2014年03月29日

こざき亜衣『あさひなぐ(11)』

〈2014年漫画感想5冊目〉
こざき亜衣『あさひなぐ(11)』


 薙刀を題材とした青春武道漫画の第11巻です。前巻に引き続き和歌山合宿篇での交流戦が中心に描かれます。何よりも,此処まで殆どいいところのなかった旭が初勝利を収める戦いが非常に熱い。愛山高校の久保さんという難敵から見事に奪った勝利は今後の大きな飛躍の契機となって欲しいもの。そして,その旭の勝利を才能ではなく稽古の成果と評する将子の言が嬉しい。旭の基本を綺麗だと述べる真春の言葉と合わせて,見ている人はきちんと見ているのだということを思わせます。勿論,能力に劣る自分を冷静に見つめた上で打開策を考えだした旭が一番素晴らしいのですけれども。適当でいい加減に見えますが,きちんと指導者としての役割を果たすやす子も個人的にはかなり好みですね。いずれにせよ,旭によってもたらされた愛山高校戦の勝利は大きな転機となりそうな予感があります。一方で國陵高校は戸井田奈歩率いる熊本東高校を後一歩まで追いつめながら惜しくも勝利を逃しました。とは言え,一堂寧々に続いて勝利を収めた的林つぐみの成長はかなり大きい。しかし,惨敗を喫した寒河江先輩の存在が内紛の原因となってしまった感があります。
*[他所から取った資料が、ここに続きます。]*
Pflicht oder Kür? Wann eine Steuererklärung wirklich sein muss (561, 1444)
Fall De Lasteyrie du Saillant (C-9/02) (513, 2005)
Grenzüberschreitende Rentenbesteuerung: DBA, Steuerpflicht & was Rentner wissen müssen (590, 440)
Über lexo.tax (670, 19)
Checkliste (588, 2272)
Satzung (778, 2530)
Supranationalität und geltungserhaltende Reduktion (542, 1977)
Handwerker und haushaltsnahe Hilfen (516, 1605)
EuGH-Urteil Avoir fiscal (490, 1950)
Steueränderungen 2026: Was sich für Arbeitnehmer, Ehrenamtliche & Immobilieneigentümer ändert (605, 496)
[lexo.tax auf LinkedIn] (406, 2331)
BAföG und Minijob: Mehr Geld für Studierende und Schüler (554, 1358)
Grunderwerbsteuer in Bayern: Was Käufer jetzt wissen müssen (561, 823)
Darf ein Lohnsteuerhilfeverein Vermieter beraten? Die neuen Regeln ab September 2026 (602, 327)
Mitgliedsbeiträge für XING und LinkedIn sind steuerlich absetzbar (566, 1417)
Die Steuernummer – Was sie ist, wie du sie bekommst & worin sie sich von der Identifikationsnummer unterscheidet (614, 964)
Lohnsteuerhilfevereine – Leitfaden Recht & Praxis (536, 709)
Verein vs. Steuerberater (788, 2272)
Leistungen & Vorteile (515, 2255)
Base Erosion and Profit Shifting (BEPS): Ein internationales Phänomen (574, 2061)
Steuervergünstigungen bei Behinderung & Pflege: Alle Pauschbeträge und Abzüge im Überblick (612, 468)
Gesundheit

このあたりがちょっと気がかりです。次巻ではいよいよ熊本東高校との戦いになりますが,真春以外は太刀打ち出来ないことでありましょう。寧ろ,この合宿を通じて出逢った愛山高校や熊本東高校との再戦が如何なるものになるかが楽しみです。國陵高校とは同じ地区ですから何度も戦うことになるでしょうしね。